# Task instructions
Please revise the records from their first line through the line containing "This screenshot has", changing "GUI agent" to "desktop agent" and leaving everything else unchanged.

# Dataset records
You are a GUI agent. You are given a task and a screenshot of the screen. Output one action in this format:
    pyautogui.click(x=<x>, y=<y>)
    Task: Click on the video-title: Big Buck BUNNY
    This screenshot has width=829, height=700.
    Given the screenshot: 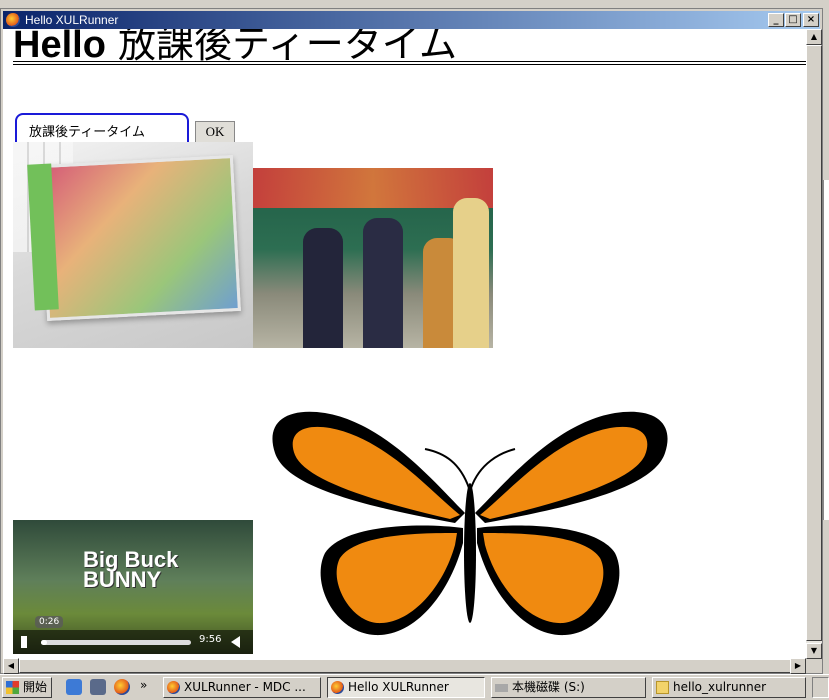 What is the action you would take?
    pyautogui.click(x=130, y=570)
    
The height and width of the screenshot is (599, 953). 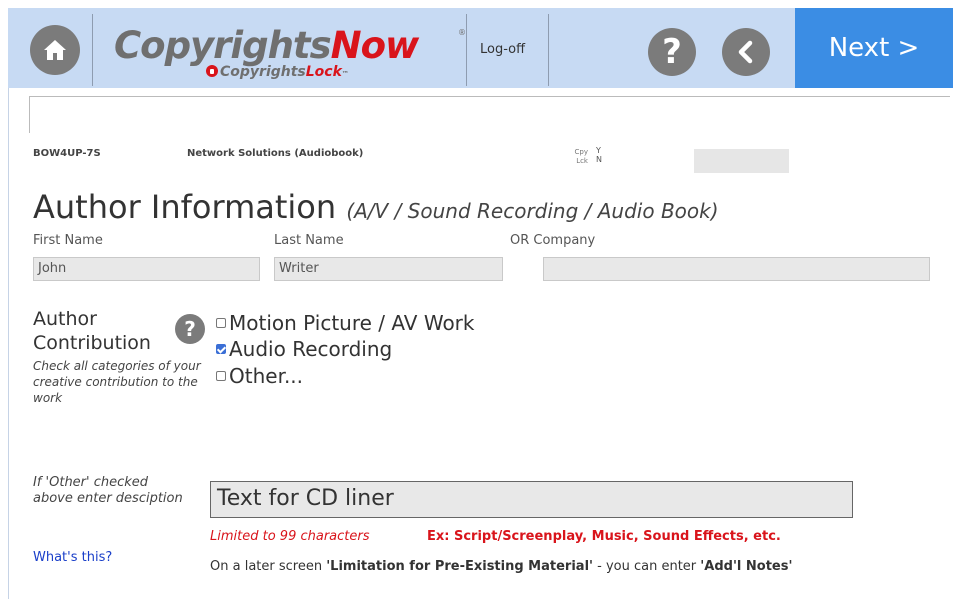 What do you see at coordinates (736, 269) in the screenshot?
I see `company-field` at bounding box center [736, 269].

# Task solution
You are a desktop agent. You are given a task and a screenshot of the screen. Output one action in this format:
    pyautogui.click(x=<x>, y=<y>)
    Task: Click on the video-title: Big Buck BUNNY
    This screenshot has width=829, height=700.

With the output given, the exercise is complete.